Das Fenster schließt am 28. Februar 2027. Damit haben die Unternehmen fünf Monate Zeit, um das Verfahren unter dem neuen Regelwerk zu beginnen.
Die Regeln sollen am 25. Oktober 2027 in Kraft treten. Handelsplätze, Verwahrstellen, Emittenten von Stablecoins und einige Staking-Anbieter können darunterfallen.
Eine bestehende Registrierung zur Geldwäschebekämpfung wird nicht automatisch zu einer vollen Erlaubnis der FCA. Unternehmen benötigen eine Zulassung oder eine Änderung bestehender Erlaubnisse, wo ihre Tätigkeiten dies erfordern.
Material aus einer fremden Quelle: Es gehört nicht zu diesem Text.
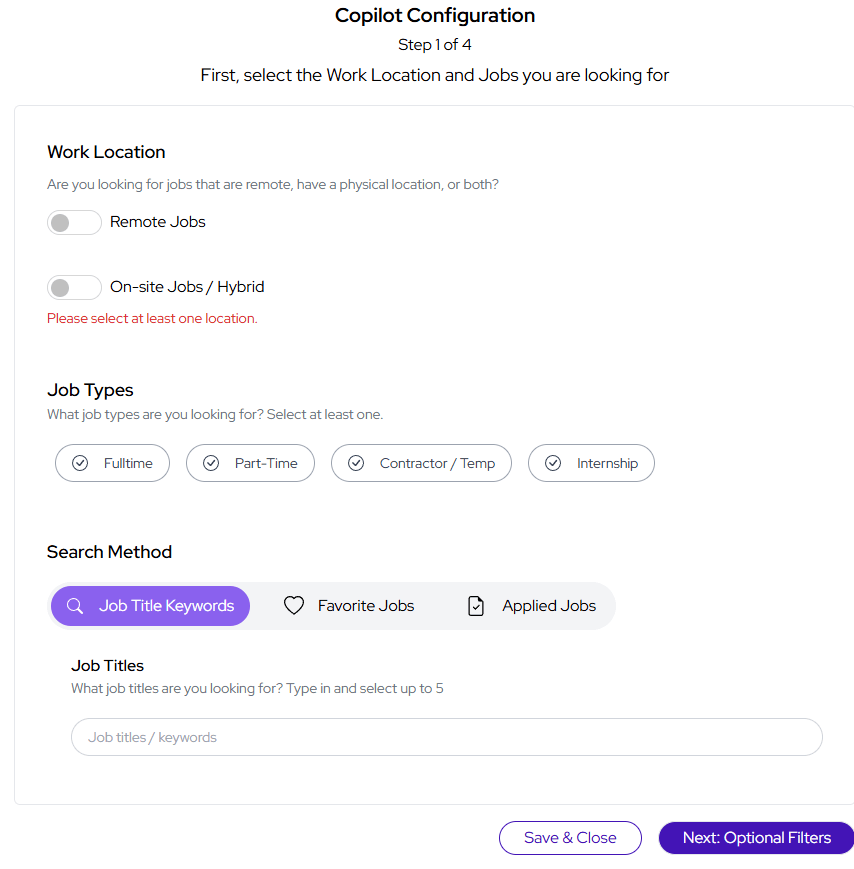
Task: Choose the Part-Time job type label
Action: pyautogui.click(x=266, y=464)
Wer während des Antragsfensters einreicht, darf bestimmte festgelegte Tätigkeiten fortführen, solange die FCA die Anträge prüft. Das hängt allerdings davon ab, dass die Übergangsbedingungen erfüllt werden.
Späte Antragsteller haben es schwerer. Sie können weiterhin eine Genehmigung anstreben, müssen betroffene Tätigkeiten aber unter Umständen einstellen, bis die Aufsicht entscheidet.
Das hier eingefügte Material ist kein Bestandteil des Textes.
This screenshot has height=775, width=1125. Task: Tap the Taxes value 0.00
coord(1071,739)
Frühere Registrierungsrunden zeigten die Bereitschaft der FCA zur Ablehnung. Unternehmen mit schwacher Führung oder lückenhaften Kontrollen gegen Finanzkriminalität sollten folglich nicht mit einer leichten Passage rechnen.
Fünf Monate klingen machbar. In der Praxis bleibt damit wenig Raum, um Compliance-Systeme neu aufzubauen, Gremien zu stärken oder schwache Auslagerungsvereinbarungen zu reparieren.
Worauf Händler achten sollten
- Gegenparteien sorgfältig prüfen. Cyberrisiken reichen über Börsen und Wallet-Anbieter hinaus. Fragen Sie, wohin Kundendaten wandern und welche Auftragnehmer darauf zugreifen können.
- Überfülltes Momentum respektieren. Der Wert extremer Gier bei Bitcoin erhöht die Wahrscheinlichkeit abrupter Ausschläge. Nutzen Sie Positionsgrößen, die eine heftige Bewegung innerhalb eines Tages überstehen.
- Auf Großbritannien ausgerichtete Unternehmen verfolgen. Frühe Antragsteller können einen Glaubwürdigkeitsvorteil gewinnen. Umgekehrt könnten verzögerte Anträge die Liquidität, den Kundenzugang und das Marktvertrauen beeinträchtigen.
- Die Dienstleister im Blick behalten. Ein Datenleck bei einer Kanzlei kann zum Problem für den Kryptomarkt werden, wenn es sensible Informationen zu Geschäften oder zur Identität offenlegt.
Die Schlagzeilen vom Samstag weisen in verschiedene Richtungen, teilen aber ein gemeinsames Thema. Die Zuversicht steigt genau dann, wenn die operativen Schutzmechanismen der Branche ihre härteste Prüfung erleben.
Der Optimismus rund um Bitcoin mag die Kurse weiter tragen. Der bessere Handel dürfte jedoch jenen Anlegern gehören, die ihre Gegenparteien kennen, ihr Risiko steuern und das Kleingedruckte lesen.